The authors reasoned that if Omicron did, in fact, evolve in a mouse, then the detailed specifics of the 45 mutations that it acquired there should directly reflect this. In other words, since each organism has different DNA repair mechanisms, nucleotide abundances, codon preferences, oxidative backgrounds and other mutational proclivities, then the “molecular spectrum” of their mutations should reveal a species specific signature. In practice, this is a tall order. Nonetheless, the researchers reasonably constructed this spectrum using the relative abundances of each of the 12 possible base pair substitutions (i.e., A>C,T, or G, C>A,T, or G, etc.) during the evolution of Omicron, B.1.1.529 from its closest ancestor.

They found that the molecular mutational spectrum from Omicron was significantly different from that of all the other viruses that evolved in human patients, but closely resembled the spectra associated with virus evolution in mouse cells. While others have recently suggested that Omicron might have originated following a brief foray in an intermediate host like a rat, or even a deer, this study is the first to put actual meat on the bones of this kind of zoonotic two-step. The authors suggest that the observed mutations, as well as insertions and deletions, might be consistent with evolution in mice over the course of roughly one year. However, estimating mutational lag times like this is notoriously difficult, and often a bit subjective.

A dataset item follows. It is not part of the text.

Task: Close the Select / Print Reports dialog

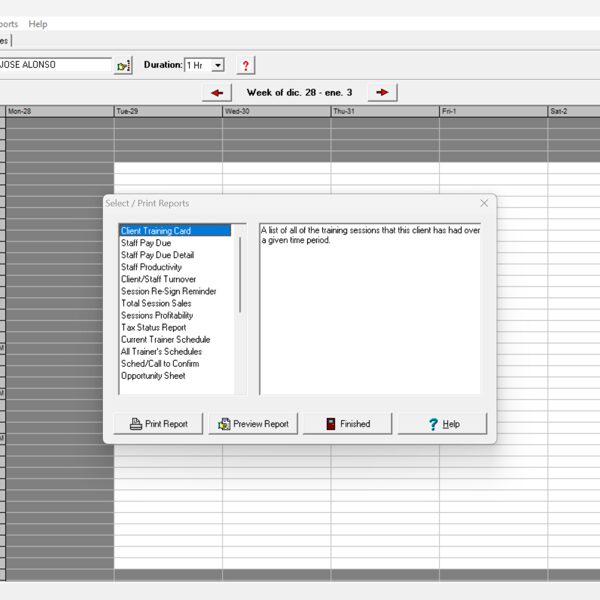Action: 484,203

Several of these mutations, and the associated viral accouterments afforded by them are rather curious. For example, the still inexplicable insertion of a furin cleavage site in SARS-CoV-2 has gained an additional key arginine in Omicron, a modification that appears to further enhance furin processing during the viral life cycle. However, a flurry of new research now suggests that evolving a furin cleavage site out of thin air may not be as big a stretch as previously thought. To that point, a European bat was shown to have a coronavirus that is just one mutation away from possessing a polybasic furin cleavage site at S1/S2 spike location. Other features of Omicron include escape from both vaccine and antibody treatments, but not from T-cell responses. The formation of syncytia by rampant cell fusion, on the other hand, is not observed in Omicron, which may potentially explain why it is less severe.

If Omicron did switch to the mouse, then what kind of mouse was it? Namely, was it a wild mouse or a lab mouse? If the latter, a whole mouse or just cells from a mouse? Way back in 2007, researchers showed they could fully adapt human SARS-CoV-1 to fatally infect mice and wreak respiratory havoc after 15 passages of the virus through successive animals. Ralph Baric and others recently did this in just 10 passages for SARS-CoV-2. These kinds of manipulations obviously speed up evolution that would occur in a natural environment by several-fold. That is precisely why it is done. In cell cultures, things can be done even quicker. The same kinds of telltale molecular mutation spectrums studied in Omicron as noted above may also be readily apparent after passaging in specific cell lines. In other words, features of viruses can be readily evolved under specific culture conditions according to the needs and proclivities of specific cell lines used.